Ease of use is part of the core appeal of CIRRENT™ Cloud ID. In this section we’ll illustrate how a QR code scan can seamlessly trigger both device binding and device provisioning in a single step. For example, an authorized representative on the factory floor can simply scan the QR code of a batch of Cloud ID-compatible chips to trigger both device binding and secure provisioning.

To automatically provision devices with your Product Cloud as soon as you bind a batch of devices you need to first set up an automatic API provisioning link.

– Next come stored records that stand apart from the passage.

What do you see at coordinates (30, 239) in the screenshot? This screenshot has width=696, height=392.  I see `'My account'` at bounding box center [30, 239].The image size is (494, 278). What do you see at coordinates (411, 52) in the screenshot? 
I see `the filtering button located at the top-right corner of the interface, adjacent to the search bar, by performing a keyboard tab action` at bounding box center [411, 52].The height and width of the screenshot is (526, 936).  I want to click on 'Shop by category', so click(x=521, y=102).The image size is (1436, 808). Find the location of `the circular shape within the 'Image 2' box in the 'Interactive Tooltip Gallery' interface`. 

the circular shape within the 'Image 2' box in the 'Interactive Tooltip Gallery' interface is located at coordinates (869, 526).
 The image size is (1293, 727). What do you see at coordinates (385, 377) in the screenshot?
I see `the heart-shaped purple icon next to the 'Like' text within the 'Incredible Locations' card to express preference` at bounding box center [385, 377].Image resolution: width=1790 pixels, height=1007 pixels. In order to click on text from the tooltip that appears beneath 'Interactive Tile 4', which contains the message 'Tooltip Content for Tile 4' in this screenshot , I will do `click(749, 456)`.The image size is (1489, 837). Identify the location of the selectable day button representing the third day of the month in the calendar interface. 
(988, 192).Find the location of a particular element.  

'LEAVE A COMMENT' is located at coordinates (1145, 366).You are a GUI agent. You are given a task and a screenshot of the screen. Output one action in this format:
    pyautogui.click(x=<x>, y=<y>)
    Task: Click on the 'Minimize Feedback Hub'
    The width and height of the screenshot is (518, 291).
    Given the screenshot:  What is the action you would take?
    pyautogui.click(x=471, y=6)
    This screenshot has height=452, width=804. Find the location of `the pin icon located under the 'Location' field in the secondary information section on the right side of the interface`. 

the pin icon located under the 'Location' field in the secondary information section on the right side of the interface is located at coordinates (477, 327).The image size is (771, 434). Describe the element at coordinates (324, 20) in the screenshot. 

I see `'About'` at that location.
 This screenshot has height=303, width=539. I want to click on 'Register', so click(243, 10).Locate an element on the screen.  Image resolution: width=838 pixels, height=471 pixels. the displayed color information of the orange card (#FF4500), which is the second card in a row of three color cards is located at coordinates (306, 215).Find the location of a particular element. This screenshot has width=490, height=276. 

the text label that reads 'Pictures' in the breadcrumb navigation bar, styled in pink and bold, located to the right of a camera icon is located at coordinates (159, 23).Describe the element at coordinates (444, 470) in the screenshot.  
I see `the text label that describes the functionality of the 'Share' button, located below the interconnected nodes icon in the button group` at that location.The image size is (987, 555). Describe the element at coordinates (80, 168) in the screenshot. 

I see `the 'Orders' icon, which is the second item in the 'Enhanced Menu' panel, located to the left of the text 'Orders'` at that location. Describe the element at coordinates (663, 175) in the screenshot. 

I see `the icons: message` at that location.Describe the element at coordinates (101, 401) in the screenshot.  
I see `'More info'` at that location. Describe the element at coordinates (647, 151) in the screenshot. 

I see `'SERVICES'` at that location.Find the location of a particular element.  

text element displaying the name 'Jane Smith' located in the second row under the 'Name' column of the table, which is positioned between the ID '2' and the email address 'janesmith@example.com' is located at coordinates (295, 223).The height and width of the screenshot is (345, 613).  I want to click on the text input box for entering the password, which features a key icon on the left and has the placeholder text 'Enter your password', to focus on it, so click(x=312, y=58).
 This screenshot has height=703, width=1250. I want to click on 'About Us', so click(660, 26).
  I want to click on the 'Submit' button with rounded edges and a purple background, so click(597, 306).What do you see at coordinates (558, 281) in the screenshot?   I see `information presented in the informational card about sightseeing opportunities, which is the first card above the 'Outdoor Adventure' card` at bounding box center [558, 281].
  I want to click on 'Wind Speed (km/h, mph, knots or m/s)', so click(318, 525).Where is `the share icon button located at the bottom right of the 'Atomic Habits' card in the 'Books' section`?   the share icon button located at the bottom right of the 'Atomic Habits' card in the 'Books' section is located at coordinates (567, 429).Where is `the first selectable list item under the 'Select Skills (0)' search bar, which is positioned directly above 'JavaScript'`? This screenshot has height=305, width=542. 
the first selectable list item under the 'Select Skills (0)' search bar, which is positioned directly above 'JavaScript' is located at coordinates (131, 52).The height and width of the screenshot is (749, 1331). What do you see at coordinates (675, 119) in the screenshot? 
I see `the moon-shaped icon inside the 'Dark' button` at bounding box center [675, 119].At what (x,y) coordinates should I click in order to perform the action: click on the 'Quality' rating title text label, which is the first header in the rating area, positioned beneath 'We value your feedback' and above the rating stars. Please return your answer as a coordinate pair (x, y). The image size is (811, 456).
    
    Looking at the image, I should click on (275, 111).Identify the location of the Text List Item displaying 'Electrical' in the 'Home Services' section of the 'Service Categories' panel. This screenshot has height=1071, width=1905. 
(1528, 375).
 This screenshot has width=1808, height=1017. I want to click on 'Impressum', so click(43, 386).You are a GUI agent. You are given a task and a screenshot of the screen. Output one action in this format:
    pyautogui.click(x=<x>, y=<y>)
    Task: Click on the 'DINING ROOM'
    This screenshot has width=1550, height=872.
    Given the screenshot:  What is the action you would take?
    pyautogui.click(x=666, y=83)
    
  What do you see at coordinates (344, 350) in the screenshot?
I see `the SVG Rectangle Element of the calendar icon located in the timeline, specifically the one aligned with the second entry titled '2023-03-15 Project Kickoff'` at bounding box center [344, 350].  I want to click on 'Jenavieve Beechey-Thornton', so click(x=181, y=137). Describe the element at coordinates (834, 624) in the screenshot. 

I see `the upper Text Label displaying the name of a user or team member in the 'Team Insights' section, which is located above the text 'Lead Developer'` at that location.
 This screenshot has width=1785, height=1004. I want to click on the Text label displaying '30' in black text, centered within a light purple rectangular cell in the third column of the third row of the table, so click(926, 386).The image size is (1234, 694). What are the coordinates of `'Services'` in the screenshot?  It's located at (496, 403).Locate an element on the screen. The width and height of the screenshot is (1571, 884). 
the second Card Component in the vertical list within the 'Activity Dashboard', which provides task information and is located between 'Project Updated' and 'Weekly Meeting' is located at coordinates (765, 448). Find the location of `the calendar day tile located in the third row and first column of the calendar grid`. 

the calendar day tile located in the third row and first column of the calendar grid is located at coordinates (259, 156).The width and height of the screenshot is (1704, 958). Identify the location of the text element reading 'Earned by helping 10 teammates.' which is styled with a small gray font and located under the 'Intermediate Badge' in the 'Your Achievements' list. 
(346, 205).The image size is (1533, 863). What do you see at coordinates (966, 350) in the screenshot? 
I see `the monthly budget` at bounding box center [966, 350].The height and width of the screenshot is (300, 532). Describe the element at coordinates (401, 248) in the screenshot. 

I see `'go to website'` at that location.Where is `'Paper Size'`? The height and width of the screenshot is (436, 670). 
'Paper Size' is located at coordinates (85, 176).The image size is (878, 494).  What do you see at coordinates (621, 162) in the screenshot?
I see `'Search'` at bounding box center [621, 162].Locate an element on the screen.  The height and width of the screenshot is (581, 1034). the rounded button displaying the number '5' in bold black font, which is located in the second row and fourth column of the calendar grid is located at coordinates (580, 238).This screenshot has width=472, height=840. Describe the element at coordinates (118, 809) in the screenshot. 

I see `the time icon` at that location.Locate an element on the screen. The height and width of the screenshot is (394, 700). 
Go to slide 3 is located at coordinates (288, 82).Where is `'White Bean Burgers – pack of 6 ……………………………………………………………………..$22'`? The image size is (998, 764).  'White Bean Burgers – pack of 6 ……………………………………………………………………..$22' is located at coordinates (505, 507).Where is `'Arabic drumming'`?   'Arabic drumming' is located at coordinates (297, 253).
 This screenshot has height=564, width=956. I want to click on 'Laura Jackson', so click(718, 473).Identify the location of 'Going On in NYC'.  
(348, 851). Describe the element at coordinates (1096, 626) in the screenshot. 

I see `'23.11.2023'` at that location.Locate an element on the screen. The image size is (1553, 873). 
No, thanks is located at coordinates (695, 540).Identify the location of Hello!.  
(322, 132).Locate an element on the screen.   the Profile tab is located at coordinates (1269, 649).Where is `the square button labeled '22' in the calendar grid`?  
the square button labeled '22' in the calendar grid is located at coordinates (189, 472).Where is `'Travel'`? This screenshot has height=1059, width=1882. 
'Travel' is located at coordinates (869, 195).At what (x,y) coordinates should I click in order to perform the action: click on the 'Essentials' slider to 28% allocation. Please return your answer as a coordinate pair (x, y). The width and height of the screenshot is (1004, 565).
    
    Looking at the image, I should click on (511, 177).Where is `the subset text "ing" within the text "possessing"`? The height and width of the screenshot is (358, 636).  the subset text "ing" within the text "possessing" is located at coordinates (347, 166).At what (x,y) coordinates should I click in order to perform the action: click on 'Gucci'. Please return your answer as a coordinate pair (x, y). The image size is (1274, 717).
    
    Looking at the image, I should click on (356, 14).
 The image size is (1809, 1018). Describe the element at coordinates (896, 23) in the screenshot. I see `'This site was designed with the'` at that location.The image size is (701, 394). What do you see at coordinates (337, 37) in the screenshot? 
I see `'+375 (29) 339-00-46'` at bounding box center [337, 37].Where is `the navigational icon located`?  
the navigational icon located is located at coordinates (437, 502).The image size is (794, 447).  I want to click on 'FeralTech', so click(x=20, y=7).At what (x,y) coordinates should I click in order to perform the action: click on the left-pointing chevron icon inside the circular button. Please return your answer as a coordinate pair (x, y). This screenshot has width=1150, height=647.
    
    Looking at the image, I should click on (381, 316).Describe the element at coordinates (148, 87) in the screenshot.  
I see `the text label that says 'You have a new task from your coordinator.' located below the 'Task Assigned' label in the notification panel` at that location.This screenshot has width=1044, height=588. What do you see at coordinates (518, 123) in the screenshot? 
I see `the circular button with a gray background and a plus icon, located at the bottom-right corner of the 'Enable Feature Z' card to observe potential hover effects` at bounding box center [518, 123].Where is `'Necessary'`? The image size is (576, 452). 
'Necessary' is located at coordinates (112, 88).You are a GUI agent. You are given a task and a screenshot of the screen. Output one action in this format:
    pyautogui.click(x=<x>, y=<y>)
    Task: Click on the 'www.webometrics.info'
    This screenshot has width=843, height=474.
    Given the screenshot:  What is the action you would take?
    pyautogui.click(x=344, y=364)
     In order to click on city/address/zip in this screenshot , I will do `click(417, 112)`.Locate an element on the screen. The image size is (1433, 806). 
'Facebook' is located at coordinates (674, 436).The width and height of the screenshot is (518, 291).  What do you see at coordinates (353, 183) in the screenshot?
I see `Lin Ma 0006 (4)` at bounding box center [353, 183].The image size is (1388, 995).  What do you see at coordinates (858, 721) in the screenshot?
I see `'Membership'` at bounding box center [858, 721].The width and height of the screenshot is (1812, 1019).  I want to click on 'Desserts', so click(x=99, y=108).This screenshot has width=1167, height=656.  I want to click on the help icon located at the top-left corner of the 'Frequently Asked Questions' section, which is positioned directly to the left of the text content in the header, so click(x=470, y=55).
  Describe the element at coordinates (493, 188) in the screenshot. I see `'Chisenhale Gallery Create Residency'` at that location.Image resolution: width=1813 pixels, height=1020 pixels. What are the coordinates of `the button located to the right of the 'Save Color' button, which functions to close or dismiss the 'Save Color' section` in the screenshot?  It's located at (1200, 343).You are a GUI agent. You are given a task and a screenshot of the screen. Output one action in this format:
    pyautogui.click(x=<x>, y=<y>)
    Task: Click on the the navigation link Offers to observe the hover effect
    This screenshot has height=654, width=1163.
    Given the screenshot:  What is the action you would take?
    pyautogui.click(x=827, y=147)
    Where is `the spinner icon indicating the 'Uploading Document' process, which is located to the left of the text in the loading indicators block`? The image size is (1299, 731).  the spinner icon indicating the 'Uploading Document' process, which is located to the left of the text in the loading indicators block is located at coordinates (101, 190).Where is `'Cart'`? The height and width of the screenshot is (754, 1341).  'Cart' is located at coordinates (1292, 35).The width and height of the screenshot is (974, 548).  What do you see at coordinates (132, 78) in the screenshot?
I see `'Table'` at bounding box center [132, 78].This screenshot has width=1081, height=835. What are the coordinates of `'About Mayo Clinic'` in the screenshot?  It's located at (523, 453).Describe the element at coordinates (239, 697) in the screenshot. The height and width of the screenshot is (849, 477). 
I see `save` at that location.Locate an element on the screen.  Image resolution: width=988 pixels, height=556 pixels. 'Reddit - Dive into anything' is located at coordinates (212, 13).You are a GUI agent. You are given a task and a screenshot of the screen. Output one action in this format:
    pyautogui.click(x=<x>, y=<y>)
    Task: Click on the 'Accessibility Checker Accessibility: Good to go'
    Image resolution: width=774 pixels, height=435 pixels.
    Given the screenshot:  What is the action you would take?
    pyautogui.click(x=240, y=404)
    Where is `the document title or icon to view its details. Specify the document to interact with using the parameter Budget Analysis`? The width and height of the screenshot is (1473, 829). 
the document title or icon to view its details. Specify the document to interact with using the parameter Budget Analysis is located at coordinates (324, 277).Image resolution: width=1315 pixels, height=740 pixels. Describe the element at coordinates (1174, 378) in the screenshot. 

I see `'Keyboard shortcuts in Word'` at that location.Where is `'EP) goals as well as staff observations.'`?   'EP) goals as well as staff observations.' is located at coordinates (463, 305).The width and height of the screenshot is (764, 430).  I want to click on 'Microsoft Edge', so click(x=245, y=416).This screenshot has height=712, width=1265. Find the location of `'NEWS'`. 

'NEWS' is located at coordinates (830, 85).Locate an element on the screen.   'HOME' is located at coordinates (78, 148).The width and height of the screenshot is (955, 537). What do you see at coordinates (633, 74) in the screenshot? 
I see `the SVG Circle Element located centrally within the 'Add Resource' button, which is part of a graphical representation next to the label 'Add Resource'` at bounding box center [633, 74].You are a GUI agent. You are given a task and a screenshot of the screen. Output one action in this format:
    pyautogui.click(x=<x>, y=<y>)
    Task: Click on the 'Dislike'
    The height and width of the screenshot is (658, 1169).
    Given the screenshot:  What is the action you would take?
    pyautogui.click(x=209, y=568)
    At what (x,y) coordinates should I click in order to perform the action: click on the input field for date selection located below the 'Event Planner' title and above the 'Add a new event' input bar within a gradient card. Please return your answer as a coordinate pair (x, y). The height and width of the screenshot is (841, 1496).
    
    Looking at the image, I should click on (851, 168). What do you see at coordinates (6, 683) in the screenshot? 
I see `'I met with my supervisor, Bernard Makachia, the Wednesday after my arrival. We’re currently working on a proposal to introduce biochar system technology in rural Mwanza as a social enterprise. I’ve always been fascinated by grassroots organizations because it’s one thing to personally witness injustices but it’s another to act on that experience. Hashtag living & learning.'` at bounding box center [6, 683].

> Complete these steps using a PC and browser

  1. Navigate to Device Management, Cloud ID, and select the Product Cloud APIs tab. You can also follow this link: https://cirrent.infineon.com/cloud-devices/provisioning/

  2. Slide the Automatically Provision Devices to Product Cloud slider to the ON position

  3. Ensure the Product Cloud API you configured in Step 4 is selected in the Product Cloud API drop box.

You’re now set up for automatic device provisioning. Let’s try it out with a QR code.

> Complete these steps using a mobile phone

  1. Open a QR code-capable camera app on your phone.

  2. Using your camera app or QR code scanner, scan one of the sample QR codes we provide at the end of this document – but ensure it is a different QR code from the QR code scanned in Step 2.

  3. Once the browser opens, log in using the credentials you configured in Step 1 if prompted.

  4. Next, you will see a screen requesting a Product Batch ID and Product Cloud API. The Product Batch ID and Product Cloud API should be pre-populated. Tap Add to confirm the provisioning.

  5. The system will provide you with an indication of success.

By scanning this QR code you’ve now binded your devices with CIRRENT™ Cloud ID, and provisioned your devices into your Product Cloud. Let’s take a look at the results in the CIRRENT™ Console:

> Complete these steps using a PC and browser

  1. Navigate to Device Management and Cloud ID. You can also directly access the page with this URL: https://cirrent.infineon.com/cloud-devices/infineon-devices

  2. Verify that on the Infineon Devices tab, your additional batch of devices is now listed.

  3. Verify that both the # of Registered Devices counter and the # of Provisioned Devices counter now displays the new devices.

Step five illustrates the one-step process by which an authorized delegate that operates in a manufacturing environment can ensure a batch of devices is binded with Cloud ID, and also securely provisioned into your Product Cloud.